Saturday, November 14, 2009

doktor frankınstiyn börlin'de

do i believe that cities have souls?
or wills?
they might or might not want you.
they might just refuse
you.
while every other thing on it seems OK.
or wills maybe
that want you so bad?
you have something to do elsewhere
you havent found yet.

bugün kendimi toz gibi hissediyorum. sadece uykusuzluktan diil. şimdi daha da dramatik bi cümle kurucam sanıyosanız yamuluyosunuz: bazen insan belki de çok ayakkabı alıyo diycem. anlamıyo ne kadar aldığını. ayakkabı bi metafor tabii (you know what? maybe i dont want to be a shoe! maybe i want to be a hat!).
bazen de belki gerçekten hırsızlar paranızı çalabiliyo. sizin evinizden 3binbişey kilomitır uzaklarda olduğunuzu nerden bilsinler? (belki banka kartınızın bi türk bankasına ait olmasından ha!??)

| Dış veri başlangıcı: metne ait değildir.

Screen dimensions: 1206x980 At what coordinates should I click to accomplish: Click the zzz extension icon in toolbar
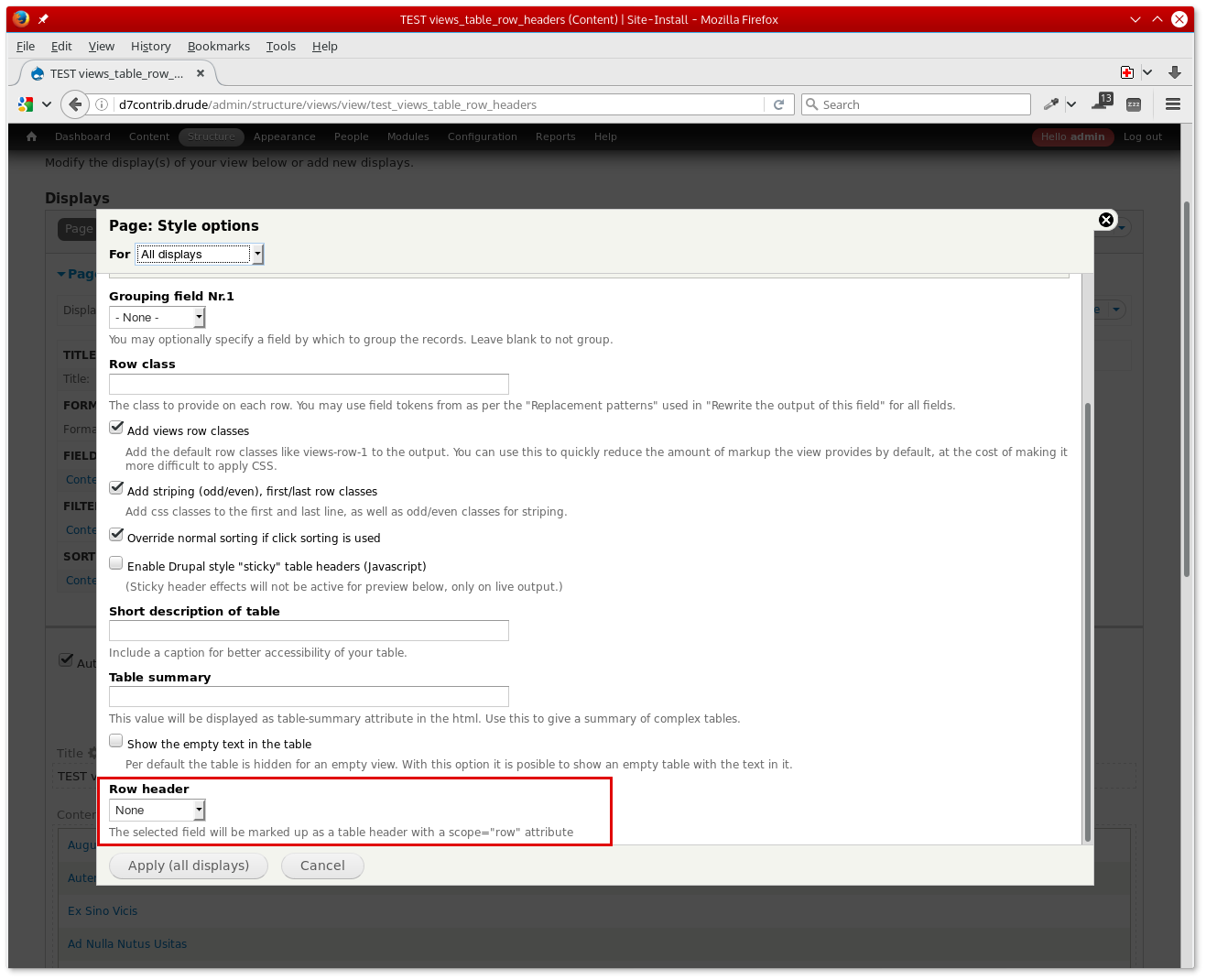pyautogui.click(x=1134, y=104)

belki de o montu alırkenki kararsızlığım bu yüzdendi. bi elimde bi şort. bi elimde mont. yaklaşık bi saat öyle durdum. bi ona bi ona baktım. sebep? çünkü 'abi bari mont almış olurum, şort her yerden alırım' fikrine uyanana kadar beklemek ve en nihayetinde 'düşüren cepli' bi mont almaya karar vermek. en nihayetinde de o cepten kart düşmesi. yunovat? bence herşey bu blog yüzünden oluyo. sırf bu bloga yazıcak bişeylerim olsun diye başıma geliyo bunlar bence. midem de ondan yanıyo. cep telefonum da ondan kırılıyo (bunu yazmamıştım ama bakın sırası geldi işte), o yüzden evsiz kalıyorum. herşeyi bu blog yapıyo. aman yareppim?! yoksa bi canavar mı yarattım?!

bana canım sıkkınken garip bişey oluyo. tanıdığım, sevdiğim herkese iğranç davranırken, hayatımda ilk defa gördüğüm herkese karşı mükemmel bi gülümseme hali geliyo. görsen hayatta istediğim herşey gerçekleşmiş sanırsın, canavar blog. bi dakka bi düşüniyim: hayatta istediğim herşey gerçekleşmiş.

yaaaaa bu şerefsiz kadın benim camperda beğendiğim de gitmeden almayı planladığım ayakkabıları mı giyiyo? katil olur insan!

aklıma bişey geldi: bence kreuzbergte bi cafede garsonluk yapabilirim. ev arama faslı bitti. şimdi de iş arama faslı başladı? neyse insanın kafasını sokucak bi fırının olması fena bişey diyil. diy mi sylvia?